Le vacarme occasionné par les roquettes tirées depuis le Liban et leur interception par le système israélien du Dôme de fer est manifestement à l’origine de la diminution du nombre de grues dans la Vallée de la Hula, cet hiver comme l’hiver dernier.
« De précédentes études ont établi que les oiseaux évitaient les zones de conflit. Les scientifiques ont installé des balises GPS sur des aigles criards d’Europe de l’Est et constaté que ces derniers évitaient les lieux de conflit en Ukraine. Cet hiver, tout comme l’hiver dernier, j’ai remarqué qu’il y avait nettement moins d’oiseaux et d’espèces dans le parc de la Vallée de la Hula. Il n’y avait pas plus de 10 000 à 15 000 grues. »

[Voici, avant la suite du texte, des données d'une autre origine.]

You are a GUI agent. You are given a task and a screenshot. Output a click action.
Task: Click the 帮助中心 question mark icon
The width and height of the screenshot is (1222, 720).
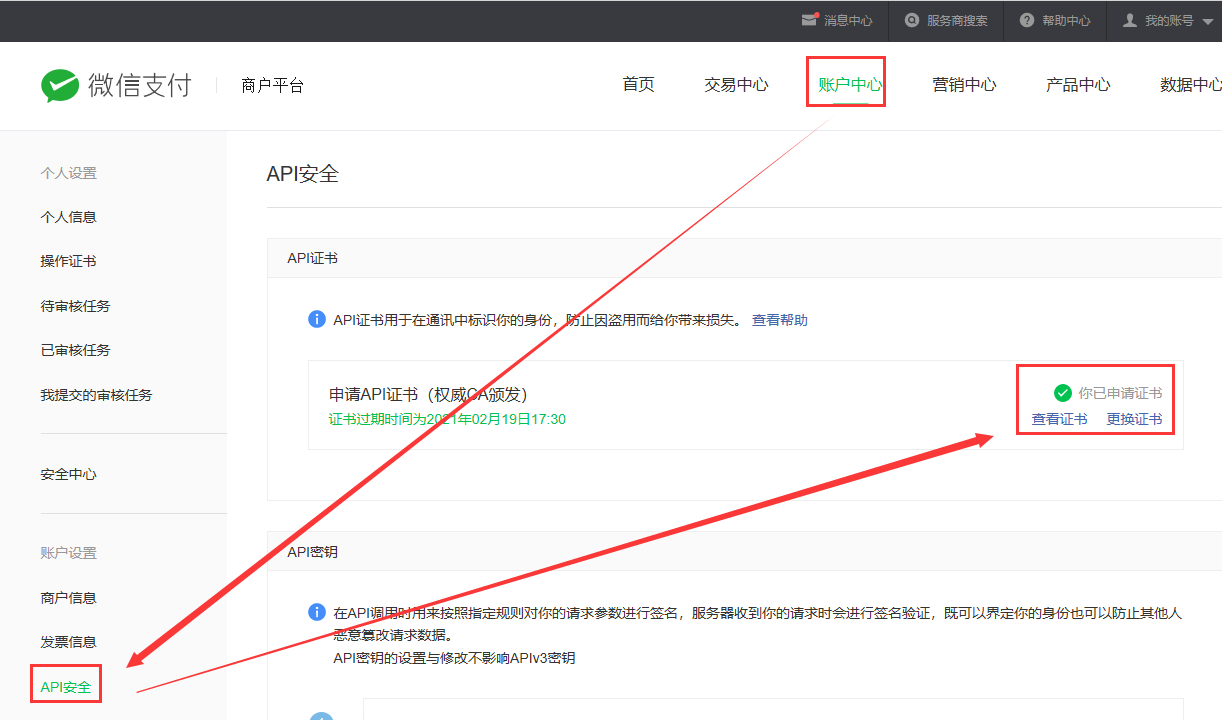click(x=1027, y=20)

D’autres facteurs pourraient expliquer cette baisse, ajoute Charka, à commencer par la grippe aviaire ou le changement climatique. Avec des hivers de plus en plus chauds, il est en effet possible que les oiseaux restent ou s’arrêtent en Turquie au lieu de mettre le cap sur Israël voire au-delà, en Afrique.
Selon Inbar Shlomit Rubin, gestionnaire du parc pour le KKL-JNF, il faut laisser aux grues le temps de s’habituer aux visiteurs, après 14 mois d’absence.